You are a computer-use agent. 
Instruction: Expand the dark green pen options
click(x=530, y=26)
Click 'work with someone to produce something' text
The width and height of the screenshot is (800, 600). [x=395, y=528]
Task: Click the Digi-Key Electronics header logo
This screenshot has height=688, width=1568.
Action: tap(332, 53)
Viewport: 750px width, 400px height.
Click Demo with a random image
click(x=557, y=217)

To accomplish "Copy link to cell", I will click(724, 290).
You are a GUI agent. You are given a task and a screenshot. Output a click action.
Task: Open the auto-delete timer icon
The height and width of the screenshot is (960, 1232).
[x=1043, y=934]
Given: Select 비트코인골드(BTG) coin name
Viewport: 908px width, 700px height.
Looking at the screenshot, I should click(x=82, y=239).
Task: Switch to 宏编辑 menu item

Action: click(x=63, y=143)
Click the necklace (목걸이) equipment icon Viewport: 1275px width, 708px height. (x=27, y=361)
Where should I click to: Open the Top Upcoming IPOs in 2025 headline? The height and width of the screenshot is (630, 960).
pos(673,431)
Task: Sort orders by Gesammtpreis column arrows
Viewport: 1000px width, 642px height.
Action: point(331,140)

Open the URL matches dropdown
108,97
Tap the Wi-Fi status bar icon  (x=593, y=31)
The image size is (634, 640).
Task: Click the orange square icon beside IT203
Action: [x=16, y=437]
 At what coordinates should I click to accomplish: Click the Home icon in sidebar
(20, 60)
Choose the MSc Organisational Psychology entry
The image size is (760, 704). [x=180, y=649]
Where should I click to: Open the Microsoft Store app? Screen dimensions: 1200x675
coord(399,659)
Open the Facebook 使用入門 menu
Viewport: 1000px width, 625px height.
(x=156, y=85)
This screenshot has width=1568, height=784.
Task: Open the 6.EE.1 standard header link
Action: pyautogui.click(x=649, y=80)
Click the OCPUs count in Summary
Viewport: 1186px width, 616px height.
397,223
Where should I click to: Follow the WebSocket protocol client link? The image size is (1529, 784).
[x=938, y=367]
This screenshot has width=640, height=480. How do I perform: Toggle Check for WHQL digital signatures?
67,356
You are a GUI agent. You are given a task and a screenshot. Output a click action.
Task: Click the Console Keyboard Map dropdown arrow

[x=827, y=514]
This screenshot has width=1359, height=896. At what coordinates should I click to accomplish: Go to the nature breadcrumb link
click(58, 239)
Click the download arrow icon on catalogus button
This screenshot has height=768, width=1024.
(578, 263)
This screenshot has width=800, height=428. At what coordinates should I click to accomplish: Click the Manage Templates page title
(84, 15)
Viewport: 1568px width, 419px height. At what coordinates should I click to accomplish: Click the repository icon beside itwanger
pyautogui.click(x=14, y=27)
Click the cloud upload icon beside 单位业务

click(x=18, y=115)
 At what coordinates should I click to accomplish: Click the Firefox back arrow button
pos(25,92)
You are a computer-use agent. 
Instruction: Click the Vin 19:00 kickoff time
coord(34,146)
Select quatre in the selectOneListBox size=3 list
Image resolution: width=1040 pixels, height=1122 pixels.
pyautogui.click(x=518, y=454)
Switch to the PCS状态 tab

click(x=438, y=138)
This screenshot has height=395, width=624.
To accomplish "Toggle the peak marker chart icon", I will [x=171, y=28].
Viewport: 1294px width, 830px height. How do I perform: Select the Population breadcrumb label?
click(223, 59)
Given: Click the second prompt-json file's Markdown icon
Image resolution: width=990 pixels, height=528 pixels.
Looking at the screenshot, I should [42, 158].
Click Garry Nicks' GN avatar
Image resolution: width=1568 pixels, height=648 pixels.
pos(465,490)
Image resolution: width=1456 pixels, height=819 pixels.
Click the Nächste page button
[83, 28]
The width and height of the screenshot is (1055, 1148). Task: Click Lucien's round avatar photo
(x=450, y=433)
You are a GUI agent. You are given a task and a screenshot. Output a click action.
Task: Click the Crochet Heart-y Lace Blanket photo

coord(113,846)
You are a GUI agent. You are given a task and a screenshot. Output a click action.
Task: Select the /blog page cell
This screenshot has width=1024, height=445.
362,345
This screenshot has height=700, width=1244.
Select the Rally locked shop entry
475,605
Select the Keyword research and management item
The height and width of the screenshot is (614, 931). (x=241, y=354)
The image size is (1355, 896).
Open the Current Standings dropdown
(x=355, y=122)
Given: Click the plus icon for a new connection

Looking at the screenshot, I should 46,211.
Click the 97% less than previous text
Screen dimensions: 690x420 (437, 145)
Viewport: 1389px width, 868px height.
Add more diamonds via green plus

------------------------------

### What is expected:
The required output is the complete set of records, reproduced exactly.

### Output below:
You are a computer-use agent. 
Instruction: Expand the dark green pen options
click(x=530, y=26)
Click 'work with someone to produce something' text
The width and height of the screenshot is (800, 600). [x=395, y=528]
Task: Click the Digi-Key Electronics header logo
This screenshot has height=688, width=1568.
Action: tap(332, 53)
Viewport: 750px width, 400px height.
Click Demo with a random image
click(x=557, y=217)

To accomplish "Copy link to cell", I will click(724, 290).
You are a GUI agent. You are given a task and a screenshot. Output a click action.
Task: Open the auto-delete timer icon
The height and width of the screenshot is (960, 1232).
[x=1043, y=934]
Given: Select 비트코인골드(BTG) coin name
Viewport: 908px width, 700px height.
Looking at the screenshot, I should click(x=82, y=239).
Task: Switch to 宏编辑 menu item

Action: click(x=63, y=143)
Click the necklace (목걸이) equipment icon Viewport: 1275px width, 708px height. (x=27, y=361)
Where should I click to: Open the Top Upcoming IPOs in 2025 headline? The height and width of the screenshot is (630, 960).
pos(673,431)
Task: Sort orders by Gesammtpreis column arrows
Viewport: 1000px width, 642px height.
Action: point(331,140)

Open the URL matches dropdown
108,97
Tap the Wi-Fi status bar icon  (x=593, y=31)
The image size is (634, 640).
Task: Click the orange square icon beside IT203
Action: [x=16, y=437]
 At what coordinates should I click to accomplish: Click the Home icon in sidebar
(20, 60)
Choose the MSc Organisational Psychology entry
The image size is (760, 704). [x=180, y=649]
Where should I click to: Open the Microsoft Store app? Screen dimensions: 1200x675
coord(399,659)
Open the Facebook 使用入門 menu
Viewport: 1000px width, 625px height.
(x=156, y=85)
This screenshot has width=1568, height=784.
Task: Open the 6.EE.1 standard header link
Action: pyautogui.click(x=649, y=80)
Click the OCPUs count in Summary
Viewport: 1186px width, 616px height.
397,223
Where should I click to: Follow the WebSocket protocol client link? The image size is (1529, 784).
[x=938, y=367]
This screenshot has width=640, height=480. How do I perform: Toggle Check for WHQL digital signatures?
67,356
You are a GUI agent. You are given a task and a screenshot. Output a click action.
Task: Click the Console Keyboard Map dropdown arrow

[x=827, y=514]
This screenshot has width=1359, height=896. At what coordinates should I click to accomplish: Go to the nature breadcrumb link
click(58, 239)
Click the download arrow icon on catalogus button
This screenshot has height=768, width=1024.
(578, 263)
This screenshot has width=800, height=428. At what coordinates should I click to accomplish: Click the Manage Templates page title
(84, 15)
Viewport: 1568px width, 419px height. At what coordinates should I click to accomplish: Click the repository icon beside itwanger
pyautogui.click(x=14, y=27)
Click the cloud upload icon beside 单位业务

click(x=18, y=115)
 At what coordinates should I click to accomplish: Click the Firefox back arrow button
pos(25,92)
You are a computer-use agent. 
Instruction: Click the Vin 19:00 kickoff time
coord(34,146)
Select quatre in the selectOneListBox size=3 list
Image resolution: width=1040 pixels, height=1122 pixels.
pyautogui.click(x=518, y=454)
Switch to the PCS状态 tab

click(x=438, y=138)
This screenshot has height=395, width=624.
To accomplish "Toggle the peak marker chart icon", I will [x=171, y=28].
Viewport: 1294px width, 830px height. How do I perform: Select the Population breadcrumb label?
click(223, 59)
Given: Click the second prompt-json file's Markdown icon
Image resolution: width=990 pixels, height=528 pixels.
Looking at the screenshot, I should [42, 158].
Click Garry Nicks' GN avatar
Image resolution: width=1568 pixels, height=648 pixels.
pos(465,490)
Image resolution: width=1456 pixels, height=819 pixels.
Click the Nächste page button
[83, 28]
The width and height of the screenshot is (1055, 1148). Task: Click Lucien's round avatar photo
(x=450, y=433)
You are a GUI agent. You are given a task and a screenshot. Output a click action.
Task: Click the Crochet Heart-y Lace Blanket photo

coord(113,846)
You are a GUI agent. You are given a task and a screenshot. Output a click action.
Task: Select the /blog page cell
This screenshot has width=1024, height=445.
362,345
This screenshot has height=700, width=1244.
Select the Rally locked shop entry
475,605
Select the Keyword research and management item
The height and width of the screenshot is (614, 931). (x=241, y=354)
The image size is (1355, 896).
Open the Current Standings dropdown
(x=355, y=122)
Given: Click the plus icon for a new connection

Looking at the screenshot, I should 46,211.
Click the 97% less than previous text
Screen dimensions: 690x420 (437, 145)
Viewport: 1389px width, 868px height.
Add more diamonds via green plus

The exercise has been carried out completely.